Consultants must be identified by name (if known) and/or by their speciality, the number of person-days of consulting, and their daily rate. Federal funding agencies ask that PI's hire consultants only when the services are necessary and cannot be provided by salaries to current employees on the project. PI's should engage in an objective selection process designed to secure the most qualified individual. And, PI's should assure that these persons provide a "necessary and unique contribution" to the project.
Eligibility of individuals holding local, state, or federal positions to serve as paid consultants must be determined in advance. Employees within the UW System or of a federal agency cannot serve as paid consultants unless they are on leave status.
Where the costs of consultants are borne in whole or in part as direct costs on federal projects, an invoice from the consultant must document the consultation. Any of the following information not shown on the invoice must be shown in a memorandum or other document, including handwritten notations on the invoice, signed by an authorized official and retained in the file: the name of the consulting firm or individual; social security number and home address; the nature of the services rendered and their relevance to the grant; the period of service; basis for calculating the fee, i.e. rate per day, hours worked or rate per unit of service rendered; amount paid.

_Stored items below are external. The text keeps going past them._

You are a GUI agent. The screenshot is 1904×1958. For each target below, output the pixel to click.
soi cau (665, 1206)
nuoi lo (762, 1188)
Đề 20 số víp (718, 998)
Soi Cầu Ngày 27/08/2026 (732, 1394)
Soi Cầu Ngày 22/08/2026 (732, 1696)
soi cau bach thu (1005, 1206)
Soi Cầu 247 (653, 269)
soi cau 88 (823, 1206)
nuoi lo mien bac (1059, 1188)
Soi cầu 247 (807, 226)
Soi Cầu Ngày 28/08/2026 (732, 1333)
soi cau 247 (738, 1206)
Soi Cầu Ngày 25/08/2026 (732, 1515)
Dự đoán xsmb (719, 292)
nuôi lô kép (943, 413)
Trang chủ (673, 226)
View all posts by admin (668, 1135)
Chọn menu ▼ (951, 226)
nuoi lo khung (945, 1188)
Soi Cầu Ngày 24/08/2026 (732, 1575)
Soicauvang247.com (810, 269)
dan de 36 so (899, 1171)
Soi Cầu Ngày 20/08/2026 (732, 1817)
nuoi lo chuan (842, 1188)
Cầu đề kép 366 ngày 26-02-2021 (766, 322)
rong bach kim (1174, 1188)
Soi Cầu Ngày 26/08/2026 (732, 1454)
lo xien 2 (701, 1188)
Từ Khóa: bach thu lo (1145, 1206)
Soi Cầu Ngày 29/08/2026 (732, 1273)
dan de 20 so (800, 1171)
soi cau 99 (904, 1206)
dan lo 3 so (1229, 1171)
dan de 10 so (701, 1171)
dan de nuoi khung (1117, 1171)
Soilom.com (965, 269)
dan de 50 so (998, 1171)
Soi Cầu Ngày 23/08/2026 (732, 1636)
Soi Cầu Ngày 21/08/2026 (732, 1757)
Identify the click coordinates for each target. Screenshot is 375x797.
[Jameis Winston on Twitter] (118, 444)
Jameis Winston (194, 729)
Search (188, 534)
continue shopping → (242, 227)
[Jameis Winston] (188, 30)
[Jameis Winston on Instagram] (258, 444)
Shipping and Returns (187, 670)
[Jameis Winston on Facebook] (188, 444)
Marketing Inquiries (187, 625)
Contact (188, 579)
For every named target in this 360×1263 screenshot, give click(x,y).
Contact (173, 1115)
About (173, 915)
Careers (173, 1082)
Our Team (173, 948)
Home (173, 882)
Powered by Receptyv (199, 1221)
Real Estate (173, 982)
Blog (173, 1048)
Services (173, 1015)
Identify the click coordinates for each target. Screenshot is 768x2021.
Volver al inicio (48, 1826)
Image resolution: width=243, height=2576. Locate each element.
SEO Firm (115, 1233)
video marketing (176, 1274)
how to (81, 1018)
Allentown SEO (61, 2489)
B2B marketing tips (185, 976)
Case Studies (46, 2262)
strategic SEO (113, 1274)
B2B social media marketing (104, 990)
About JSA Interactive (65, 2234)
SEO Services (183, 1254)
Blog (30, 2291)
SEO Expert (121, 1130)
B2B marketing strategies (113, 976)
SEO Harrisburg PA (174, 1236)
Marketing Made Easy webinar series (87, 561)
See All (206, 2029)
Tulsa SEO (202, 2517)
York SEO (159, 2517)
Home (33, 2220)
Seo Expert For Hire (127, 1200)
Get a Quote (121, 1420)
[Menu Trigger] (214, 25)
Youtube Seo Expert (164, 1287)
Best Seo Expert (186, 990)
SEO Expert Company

Subcontracts should appear as a line item in the proposal budget with reference to the attached subcontractor's formal, detailed budget. PI's should document the reasons for choosing a particular subcontractor. The first $25,000 of each subcontract is subject to UW-Platteville's indirect cost.
Expenditures necessary for construction, remodeling or rental of space and facilities should be explained in detail. The basis for this entry will be the estimates you receive from the university's director of space and management. If the university approves off-campus rental facilities, the budget should include rent, utilitites, custodial care and other costs, which may be incurred.